> _Excerpted text_:
--------------------
When I submit code, I find
< ... WARNING: logs capped at 1,000 lines; dropping 77 more >
Therefore, I cannot find what errors occur after 1,000 lines. Could you change the limitation from 1,000 to 10,000? Currently, I cannot figure out the bug. Thanks,
@wenhaowang I’ve updated the limit, let me know if you hit the limit again and I can increase further!
Great, many thanks to this
It seems I have successfully run the code, but the muAP of the subset is about 0.06 (please refer to my latest submission). Is that normal? I am not sure whether this submission is valid for phase 2?
I would expect them to be comparable if inference is running identically. One thing to check locally is whether, in your local container, the subset descriptors you generate (can be on any random subset) are identical to those you generate on the full query set. I will investigate whether there’s an issue on our end contributing to a score difference.
Thanks. In my local container, I find the descriptors of any subset are same (regardless of the sequence of video frame because in descriptor track time frames are generated randomly.) I think the difference in score may because whether you use the same ground truths for both full and subset. In this way, the muAP will be low for subset because there are only about 1/10 videos.
--------------------
> _Material provided_:
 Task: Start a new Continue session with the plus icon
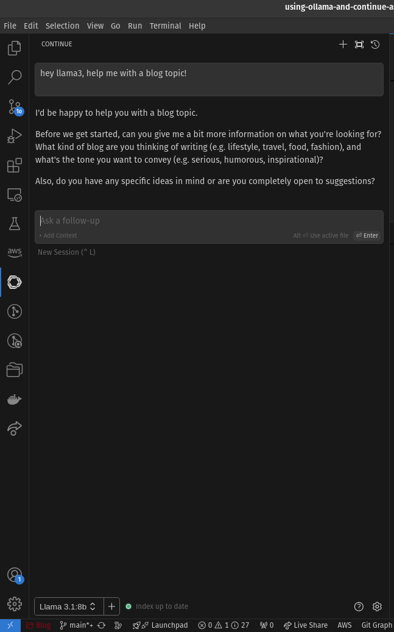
--------------------
> _Instruction_:
Continue the forum thread on the submission log limit and the subset muAP score, starting after its final post.

> _Task answer_:
I believe we should be subsetting the ground truth to only the portion of the ground truth that contains videos relevant to the query subset, but it’s possible there’s an error in the processing there, that’s a good callout.
This was, in fact, the problem! The subset file on our platform was out-of-date and has now been corrected. On your next submission, I believe the uAP should be comparable.
Thank you again @wenhaowang for your help in identifying and debugging these issues! I’m very grateful to you for promptly calling them out and communicating frequently with us.
Thanks a lot about your effort
1 Like
Thanks, the scores are comparable now.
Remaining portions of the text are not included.